RTA's 40-foot and CommuterLink buses are powered entirely by compressed natural gas, with the agency's conversion to the fuel completed in 2001. They also operate CNG fueling stations at their Riverside and Hemet maintenance facilities that help fuel not only transit vehicles but also the alternative-fuel fleet of various government agencies.

In 2013, RTA began the process of replacing their old NABI 40 LFW fleet with newer 42-foot, Gillig Low Floor BRT Suburban buses. RTA's traditional red, white, and blue colors were updated to feature solid blue on the top portion of the bus, with a ribbon of blue and red around the bus's sides and rear.
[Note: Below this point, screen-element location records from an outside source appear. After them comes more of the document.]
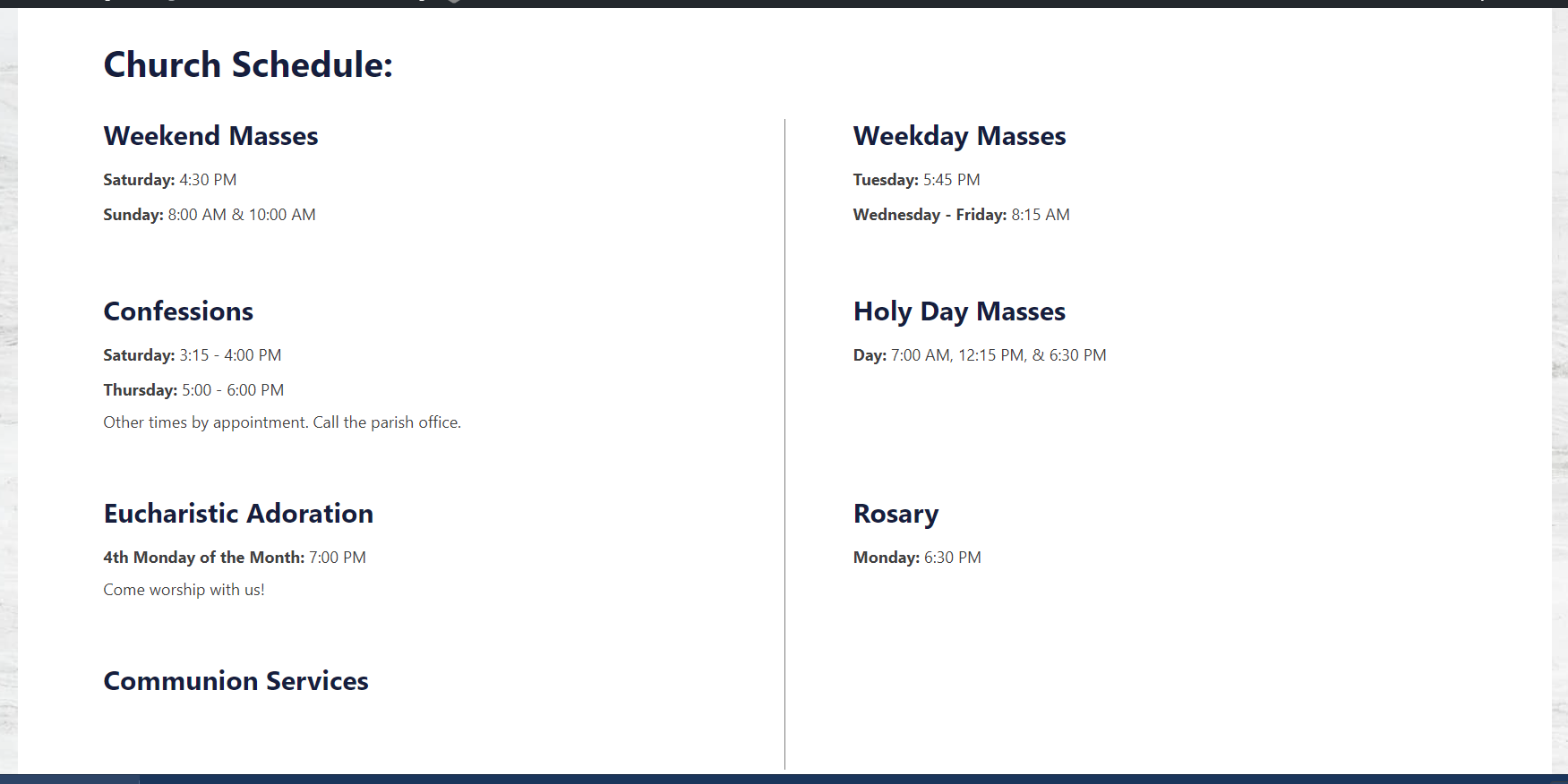Click the Holy Day Masses heading
This screenshot has height=784, width=1568.
coord(959,311)
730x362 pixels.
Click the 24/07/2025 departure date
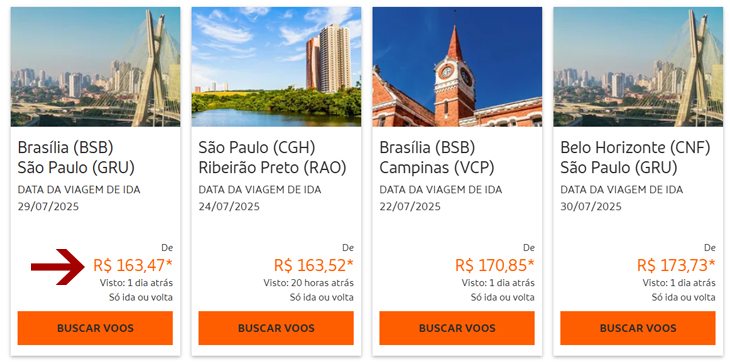pos(229,206)
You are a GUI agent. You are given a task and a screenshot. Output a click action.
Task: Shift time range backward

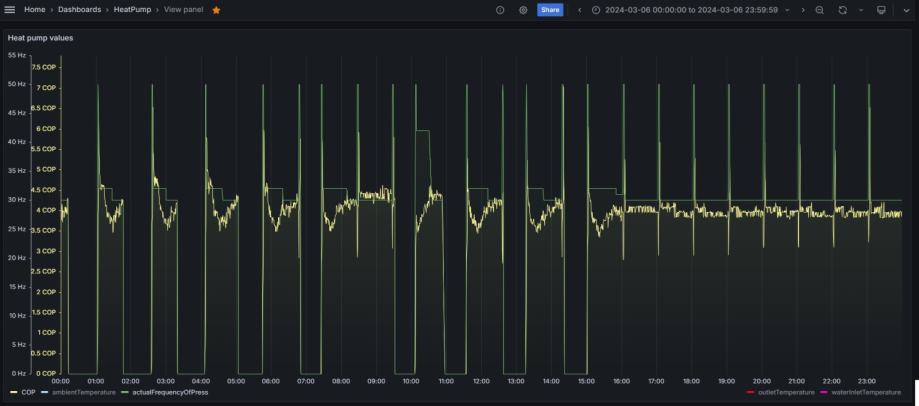(x=580, y=10)
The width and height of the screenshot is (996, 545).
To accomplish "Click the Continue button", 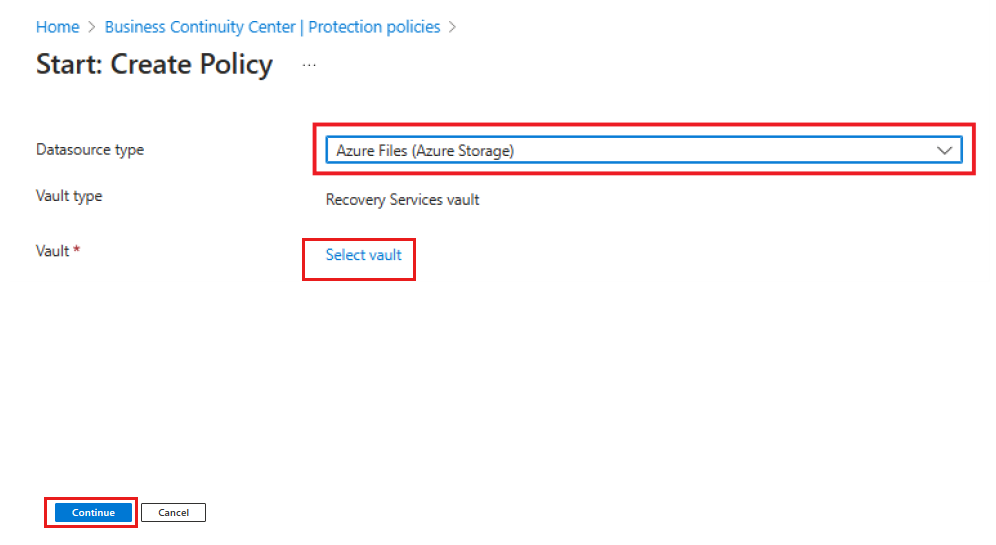I will click(93, 513).
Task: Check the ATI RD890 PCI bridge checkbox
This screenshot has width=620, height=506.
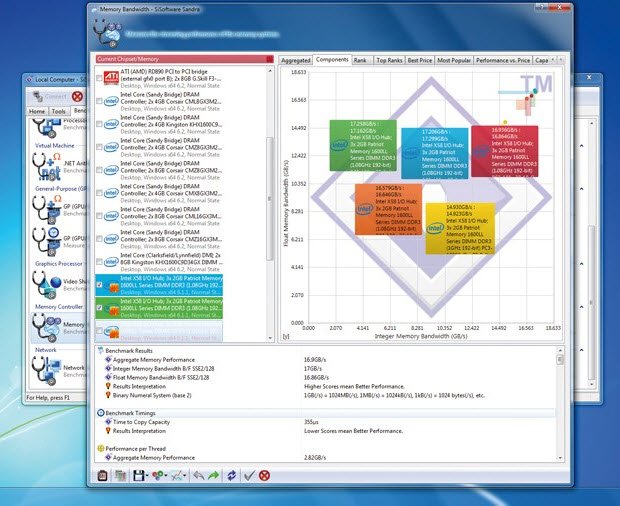Action: (x=99, y=77)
The modern buses also have a more spacious interior, padded and contoured seats, colored headsigns, USB charging ports for customers' mobile phones and tablets, and a design that allows for quicker wheelchair fastening and overall faster customer boarding.

==Financials==
RTA is largely funded by passenger fares, Local Transportation Funds (LTF), Federal Transit Administration (FTA), State Transit Assistance (STA), Riverside County Measure A, and Transportation Uniform Mitigation Fees (TUMF).

==Transportation NOW==
In 1992, RTA's board of directors created 'Transportation NOW' to promote the discussion of public transportation alternatives. Since then, the program has grown to include six chapters: Greater Riverside, Hemet San Jacinto area, Moreno Valley/Perris, Northwest, San Gorgonio Pass area, and Southwest. Each chapter meets monthly to discuss current issues surrounding public transit and ways to promote its usage and lobby for improvements.